= Pankapal =

Pankapal is a moderate size village in the district of Jagatsinghpur of Odisha State, India. The history of the village can be traced back to the 18th century when two brothers from the Puri region migrated and settled down in the present-day Pankapal. The village falls by the side of the Cuttack-Paradeep state highway 12 that branches out from OMP square at Cuttack to Pradeep and the near Mahanadi river. The village is about 60 km from Cuttack and 30 km from Paradeep. It is situated at 20.30N, 86.44E. The pincode of Pankapal is 754140.

==Economy==
The village has a large community of farmers who grow different crops, such as rice and black grams. A village market consisting of about 100 permanent shops and a weekly vegetable market on Sunday and Wednesday is running smoothly.

==Government==
Pankapal gram panchayat (the third level of Indian democracy) office is situated in Pankapal village. Presently this panchayat includes 5 villages i.e. Pankapal, Jahnapal, Chandapur, Banikunda & Pahana. Earlier there were many villages under this Panchayat, but due to the increase of population today only 5 villages are notified under this panchayat. As usual, the people of the gram panchayat elect a sarpanch and 19 ward members to represent them. Pankapal village comes under the Paradeep assembly constituency and Jagatsinghpur parliamentary constituency. The first Sarpanch of Pankapal Gram Panchayat was Late Sri Choudhury Banshidhar Mishra, a visionary leader of that locality, who took many initiatives to bring many changes in people's lives and the village itself got prominence due to various welfare activities.

==Health care==
Pankapal has a primary health centre which employs an MBBS doctor and several supporting staff.

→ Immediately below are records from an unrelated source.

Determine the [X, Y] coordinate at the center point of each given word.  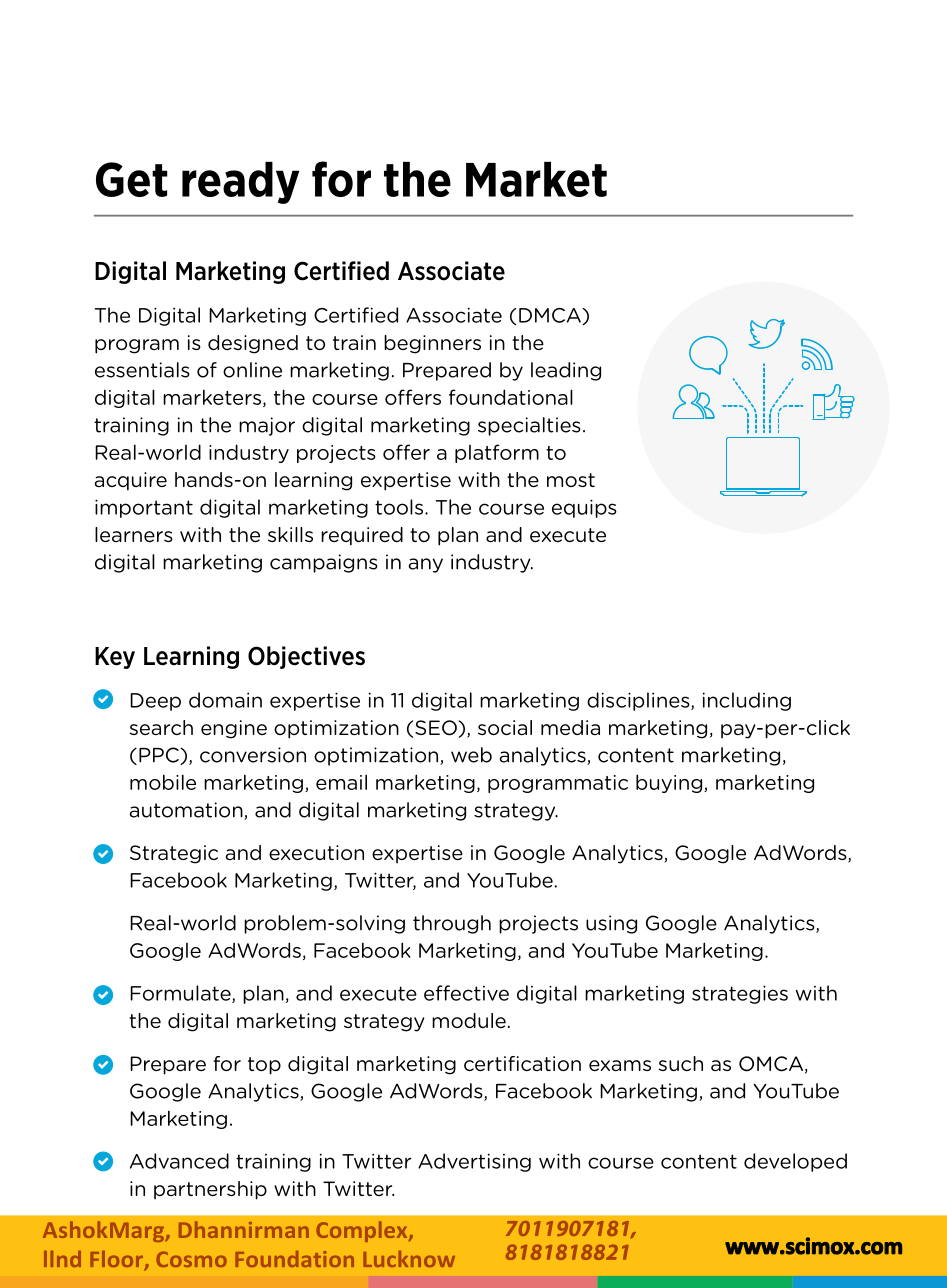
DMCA [551, 316]
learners [134, 535]
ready [240, 183]
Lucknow [409, 1259]
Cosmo [191, 1259]
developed [795, 1162]
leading [566, 371]
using [611, 924]
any [425, 565]
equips [584, 508]
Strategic [174, 854]
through [452, 924]
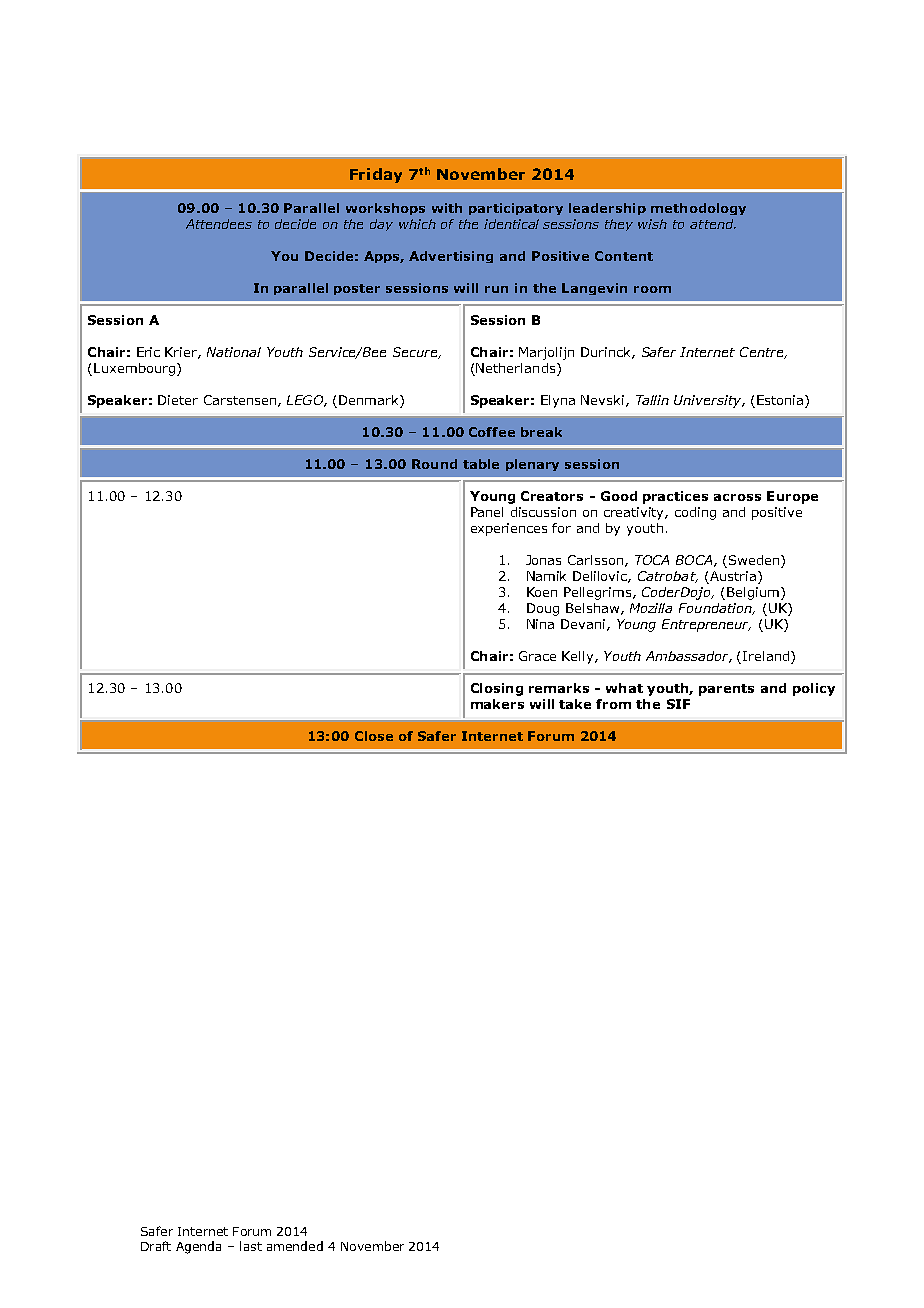 This image has width=924, height=1308. What do you see at coordinates (726, 690) in the image?
I see `parents` at bounding box center [726, 690].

The hospital treats minor ailments and performs minor surgeries.

==Culture==
The culture and tradition of Pankapal village are primarily centred around the Gopinath Jew temple, where the deities of Gopinath Jew, Radha, Jagannath, Balabhadra and Subhadra are worshipped. The temple celebrates Dola Purnima, Jhulan Jatra, Sri Rama Charita Manas, Rahash Yatra, Chandan Yatra, Snana Purnima Utsab, Jananmastami Utsab, Arnakuta and Nanda Utsab every year. The villagers offer arati (ghee lamps) to the deities every evening. There is a Shiva temple also in the same compound, making this temple a unique, Baishnava-Shaiva conjugation. The worshipers believe that these two lords are essential for their well-being. Besides Gopinath Jew temple, the other temples in the village include Sri Chandrasekhar Temple and Neelakantheswar temple where Shiva is being worshipped. Shivratri is the most awaited festival of these temples. Sri Chandrasekhar Temple is the oldest temple in the village.

==Education==
In Pankapal panchayat, the education facility has increased rapidly the since the 1990s. Nowadays this panchayat includes many schools (both private and government). In pankapal village, there are six schools. There is a lower primary school, an upper primary school and a Pankapal High School (established in 1958). Besides these government-run schools, there are several private schools such as Gyana Vikash, Vidya Bharati (since 2002), Sri Aurobinda Purnanga Sikhya Kendra (established in 1990) and Saraswati Shishu Vidya Mandir (SSVM). The village also houses a women's college for Intermediate education in Arts subjects. Besides that, a post office, a block education office and a junior engineer RD office are also running.